A company that was once one of China’s biggest property developers says it has “lost contact” with a wealth manager that has $313m (£235m) of its money.
China Fortune Land Development says British Virgin Islands-registered China Create Capital was supposed to have invested the funds on its behalf.
Fortune Land told investors it has reported the issue to Beijing police.
This month, the firm unveiled plans to restructure its debts after defaulting on billions of dollars of bonds.
In 2018 one of Fortune Land’s overseas operations signed a deal that entrusted a company called Wingskengo Ltd to provide investment management services to the property developer, according to a document filed this week with the Shanghai Stock Exchange.
The filing goes on to detail how, as instructed by Wingskengo, Fortune Land transferred $313m to China Create Capital.
Fortune Land said it had expected the investment to generate annual interest of 7% to 10% until the agreement was due to expire at the end of 2022.
However, Fortune Land said it is now unable to contact Create Capital, adding there is “no way to judge” what impact the missing money will have on its current and future profits.

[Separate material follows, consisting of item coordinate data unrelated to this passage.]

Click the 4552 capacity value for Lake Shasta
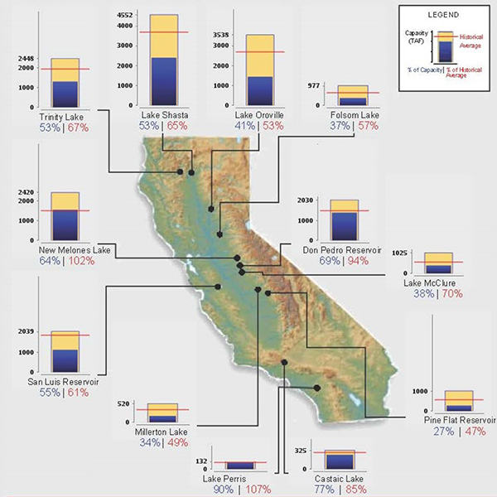click(x=124, y=16)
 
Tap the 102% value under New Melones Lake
click(x=80, y=261)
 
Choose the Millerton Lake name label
click(x=159, y=432)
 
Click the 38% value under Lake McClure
click(x=413, y=293)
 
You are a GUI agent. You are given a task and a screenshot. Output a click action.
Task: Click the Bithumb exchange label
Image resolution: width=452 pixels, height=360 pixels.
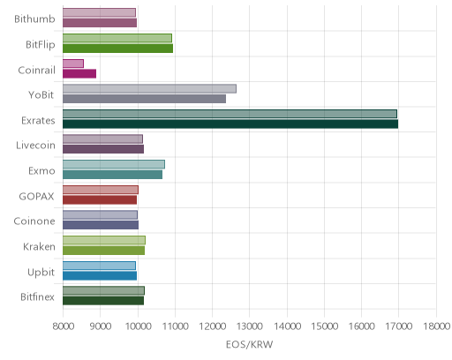(34, 19)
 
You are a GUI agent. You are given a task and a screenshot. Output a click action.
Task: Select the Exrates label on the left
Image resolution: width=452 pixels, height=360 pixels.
(38, 121)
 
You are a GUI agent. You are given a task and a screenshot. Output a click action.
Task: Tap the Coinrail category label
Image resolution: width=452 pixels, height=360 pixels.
(37, 70)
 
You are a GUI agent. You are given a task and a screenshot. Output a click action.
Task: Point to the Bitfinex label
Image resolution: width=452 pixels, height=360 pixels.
(37, 297)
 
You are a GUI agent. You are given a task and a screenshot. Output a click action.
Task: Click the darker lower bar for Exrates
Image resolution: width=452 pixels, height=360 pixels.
(230, 124)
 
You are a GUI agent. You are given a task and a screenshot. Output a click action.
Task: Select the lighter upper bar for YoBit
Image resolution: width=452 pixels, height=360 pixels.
(149, 88)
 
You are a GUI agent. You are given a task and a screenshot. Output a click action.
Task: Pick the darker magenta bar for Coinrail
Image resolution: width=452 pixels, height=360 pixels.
(79, 73)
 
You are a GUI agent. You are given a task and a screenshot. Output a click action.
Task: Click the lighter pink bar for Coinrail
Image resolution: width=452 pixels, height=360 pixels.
(73, 64)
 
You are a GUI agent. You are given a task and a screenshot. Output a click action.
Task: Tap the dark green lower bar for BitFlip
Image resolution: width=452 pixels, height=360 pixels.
(117, 49)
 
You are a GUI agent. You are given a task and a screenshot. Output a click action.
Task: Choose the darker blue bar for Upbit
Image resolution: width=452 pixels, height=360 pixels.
(100, 276)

Like several other major Chinese real estate companies, Fortune Land has seen its shares plummet in recent months as the industry was gripped by a debt crisis.
Its Shanghai-listed shares have lost more than 70% of their value this year after failing to meet its financial obligations.
However, Fortune Land said earlier this month that a group of creditors had approved a debt restructuring plan.
The agreement offered a potential lifeline to the heavily indebted company after it defaulted on billions of dollars of bond debt this year.
Fortune Land is just one of China’s debt-laden property developers that came under intense pressure after Beijing launched a sweeping crackdown on excessive borrowing in the sector last year.
Industry giant Evergrande, which has around $300bn of debt, has been the most high-profile company to be engulfed by the crisis and has recently missed interest payments on some overseas bonds.
Meanwhile, rival developer Kaisa, which has offshore debt of $12bn, did not repay $400m of bonds that matured last week.